>> begin
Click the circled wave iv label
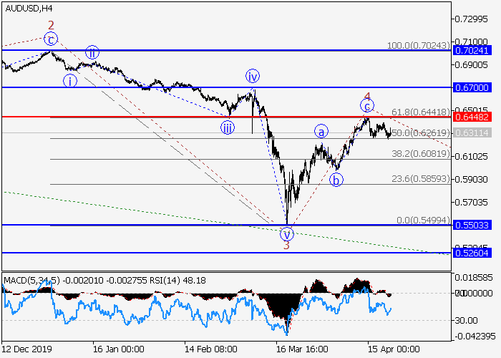Image resolution: width=501 pixels, height=358 pixels. click(252, 76)
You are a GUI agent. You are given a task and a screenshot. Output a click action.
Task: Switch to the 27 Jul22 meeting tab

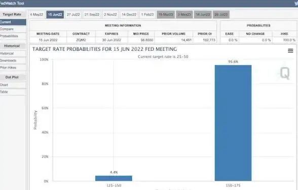click(73, 15)
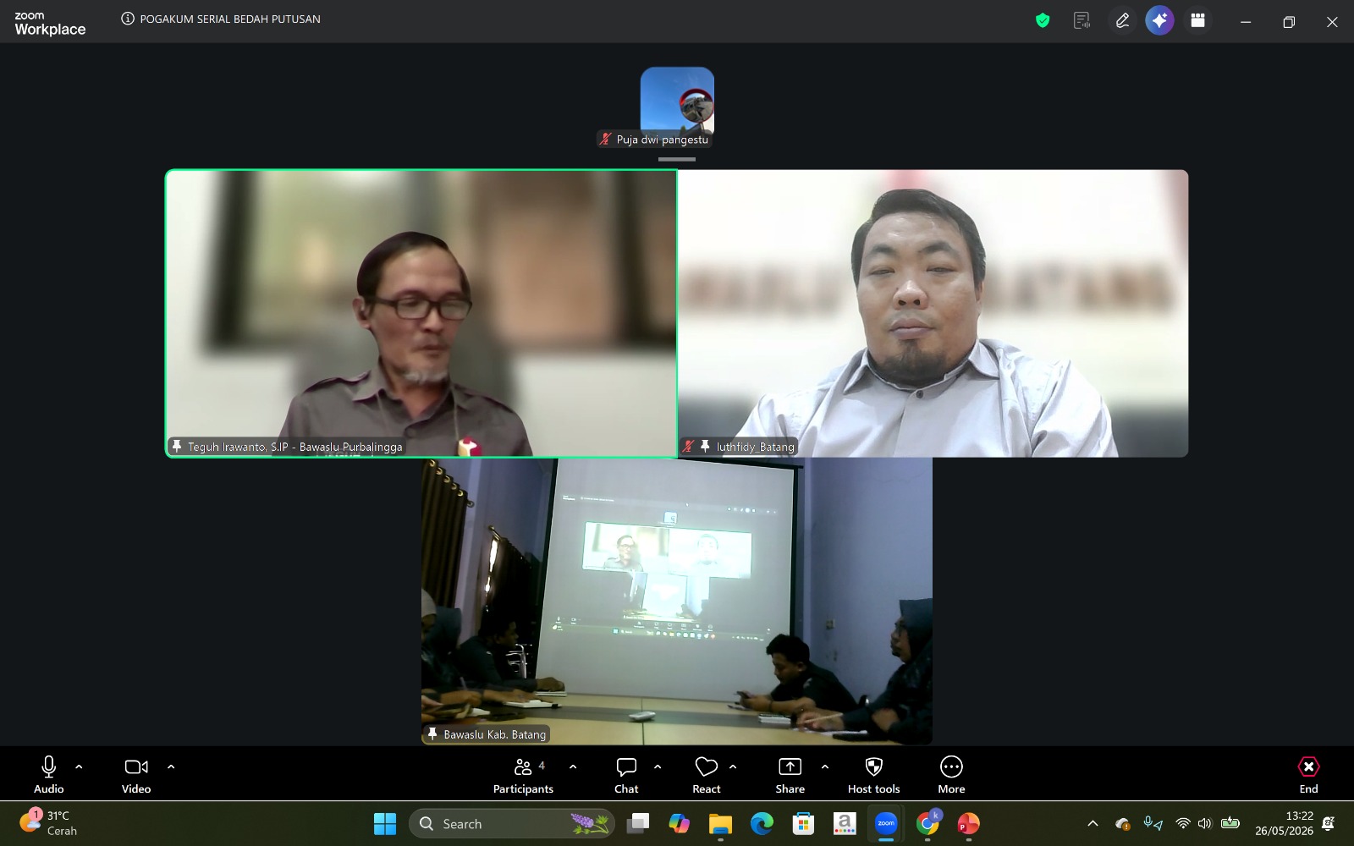Expand video options arrow next to Video
Viewport: 1354px width, 846px height.
[x=171, y=766]
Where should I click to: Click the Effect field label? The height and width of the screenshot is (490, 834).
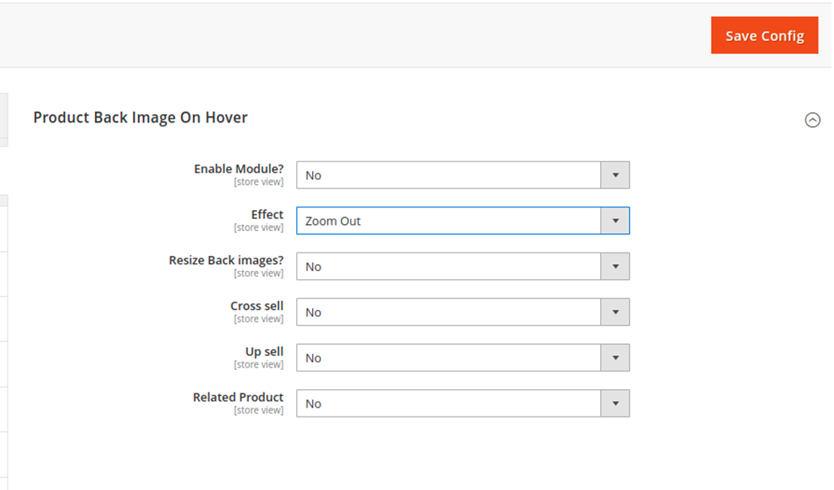click(x=267, y=214)
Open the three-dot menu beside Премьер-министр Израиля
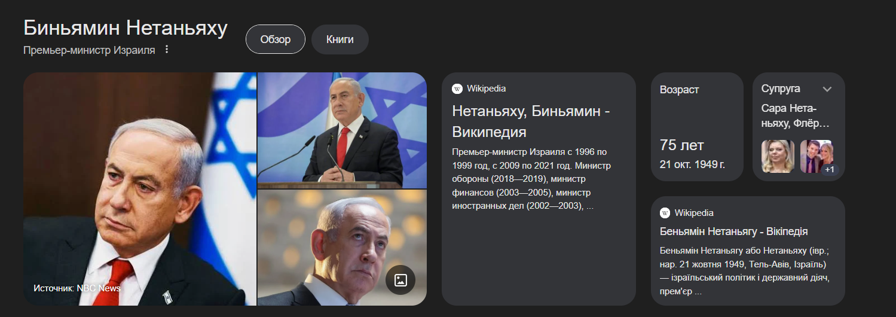The height and width of the screenshot is (317, 896). coord(167,50)
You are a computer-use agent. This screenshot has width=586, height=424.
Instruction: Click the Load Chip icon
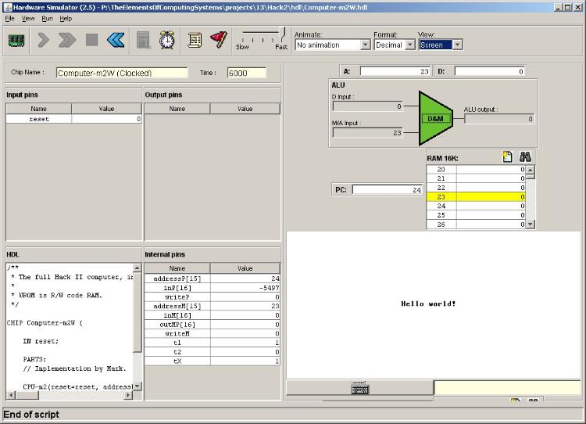(x=16, y=40)
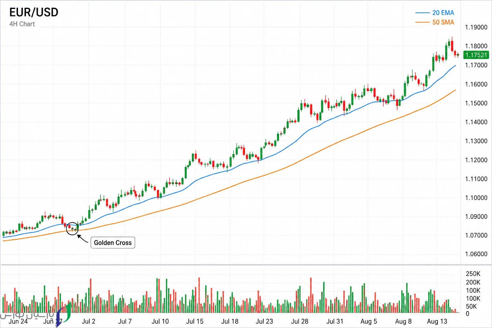
Task: Click the 1.19000 price axis label
Action: coord(476,27)
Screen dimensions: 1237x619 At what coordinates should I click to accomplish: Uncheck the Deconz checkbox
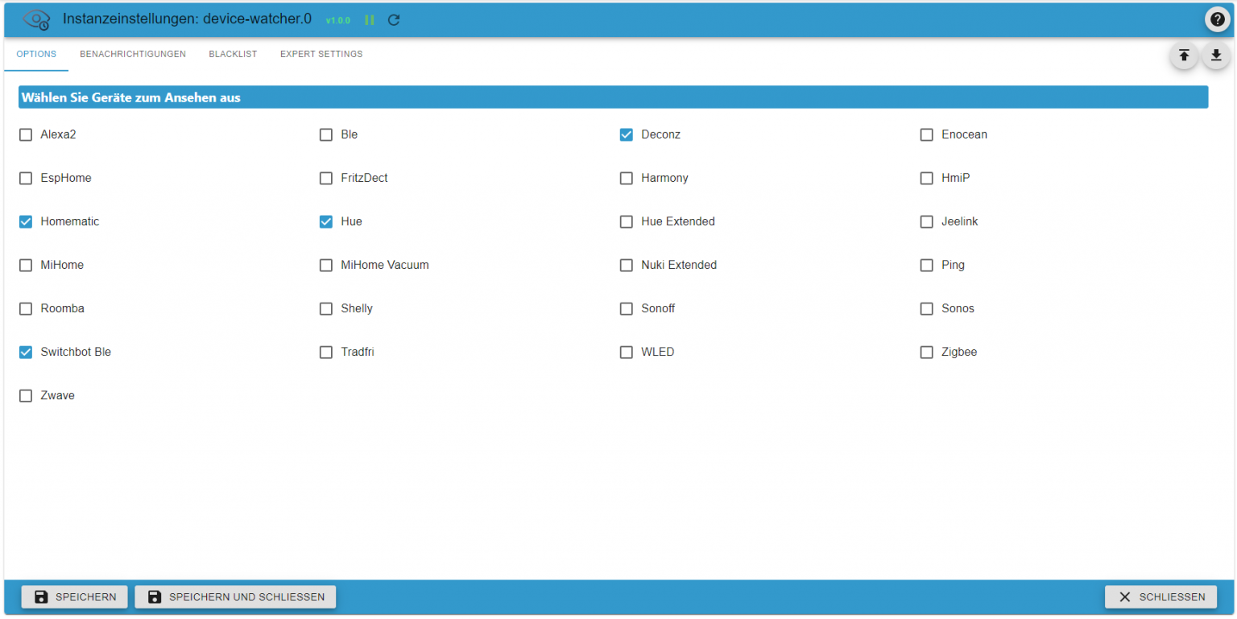point(627,134)
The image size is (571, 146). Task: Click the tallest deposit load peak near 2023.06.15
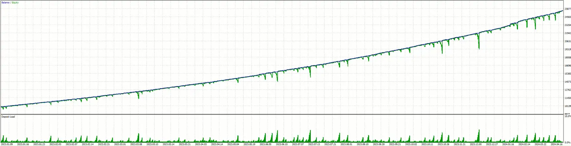(277, 132)
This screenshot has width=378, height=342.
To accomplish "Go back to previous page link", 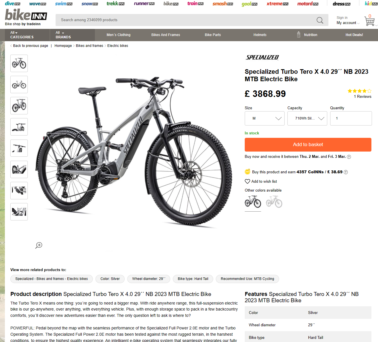I will click(31, 46).
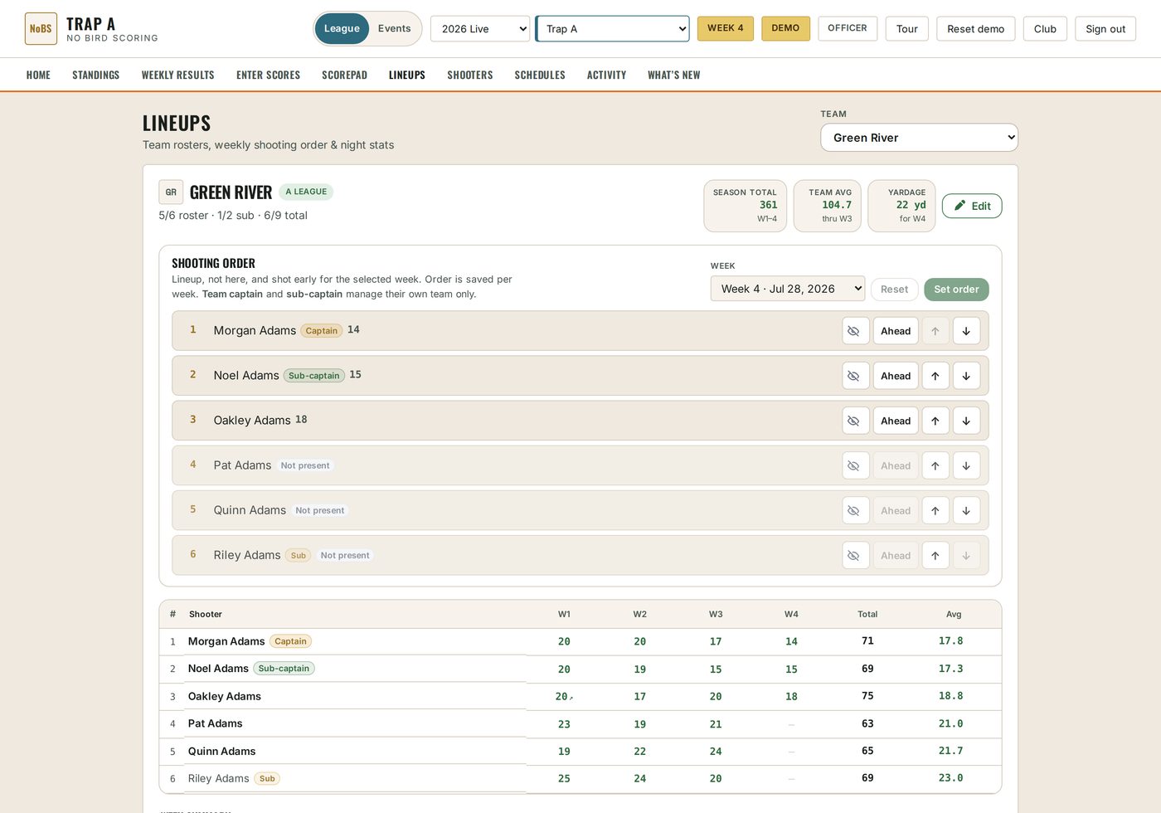Image resolution: width=1161 pixels, height=813 pixels.
Task: Move Riley Adams up in lineup
Action: click(935, 556)
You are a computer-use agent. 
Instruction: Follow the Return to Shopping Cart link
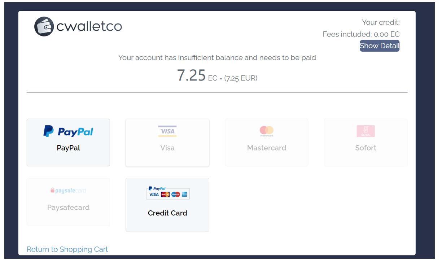[x=67, y=249]
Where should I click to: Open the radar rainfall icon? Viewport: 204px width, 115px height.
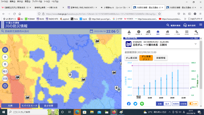tap(177, 32)
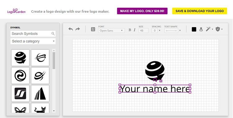Open the shield icon menu
The height and width of the screenshot is (118, 233).
[x=219, y=29]
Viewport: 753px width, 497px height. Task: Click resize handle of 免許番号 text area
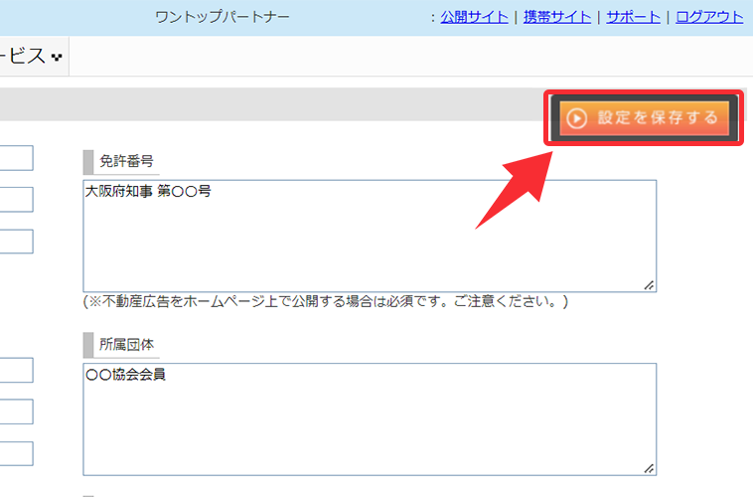pos(649,285)
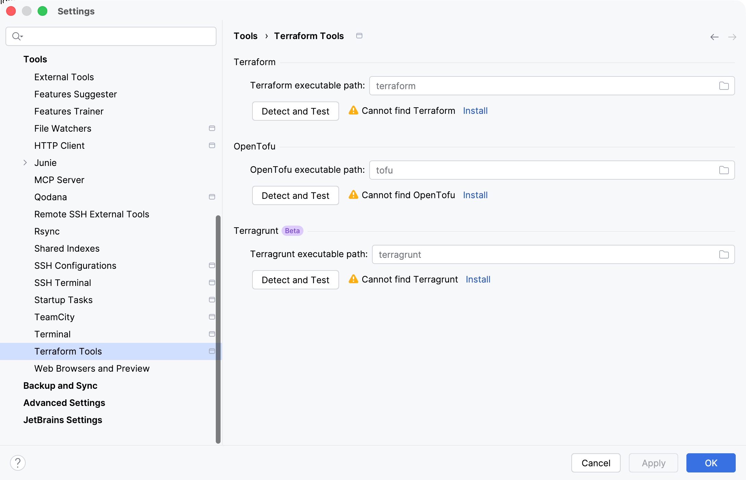The width and height of the screenshot is (746, 480).
Task: Select Terminal in the settings sidebar
Action: coord(52,334)
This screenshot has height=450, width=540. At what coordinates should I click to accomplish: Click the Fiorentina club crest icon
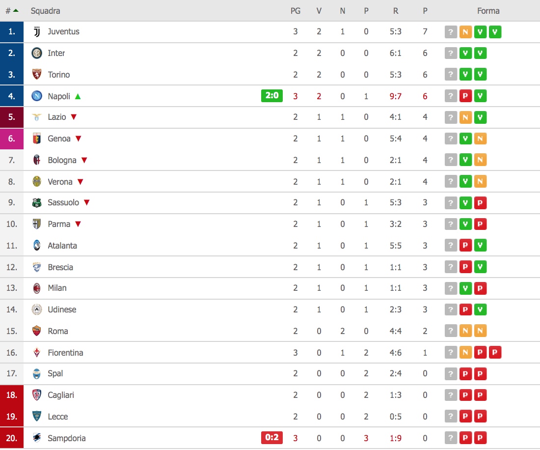(x=37, y=353)
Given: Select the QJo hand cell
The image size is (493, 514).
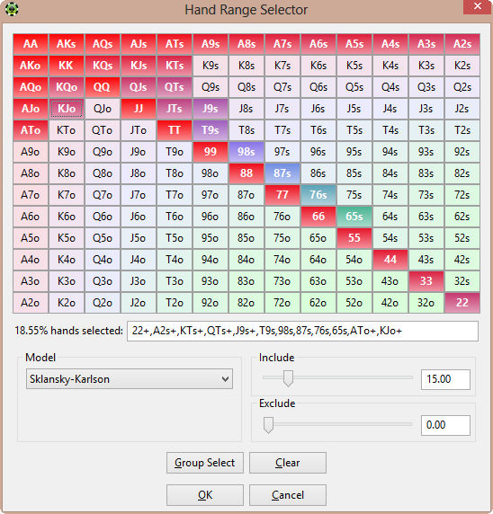Looking at the screenshot, I should tap(103, 109).
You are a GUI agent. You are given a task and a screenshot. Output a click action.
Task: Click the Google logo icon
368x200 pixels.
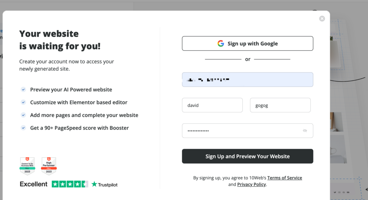(x=221, y=44)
>> end
:: Do this ::
Transcribe the items from the beginning through the line containing "The height and width of the screenshot is (317, 896).", keeping each line unchanged and leaving out the pictures.

:: Written response ::
Click the circled wave iv label
Image resolution: width=501 pixels, height=358 pixels. click(252, 76)
You are a GUI agent. You are given a task and a screenshot. Output a click action.
Task: Switch to the 27 Jul22 meeting tab

click(73, 15)
Expand video options arrow next to Video
Viewport: 1354px width, 846px height.
[x=171, y=766]
Where should I click to: Click the Effect field label? The height and width of the screenshot is (490, 834).
click(x=267, y=214)
Open the three-dot menu beside Премьер-министр Израиля
The height and width of the screenshot is (317, 896). coord(167,50)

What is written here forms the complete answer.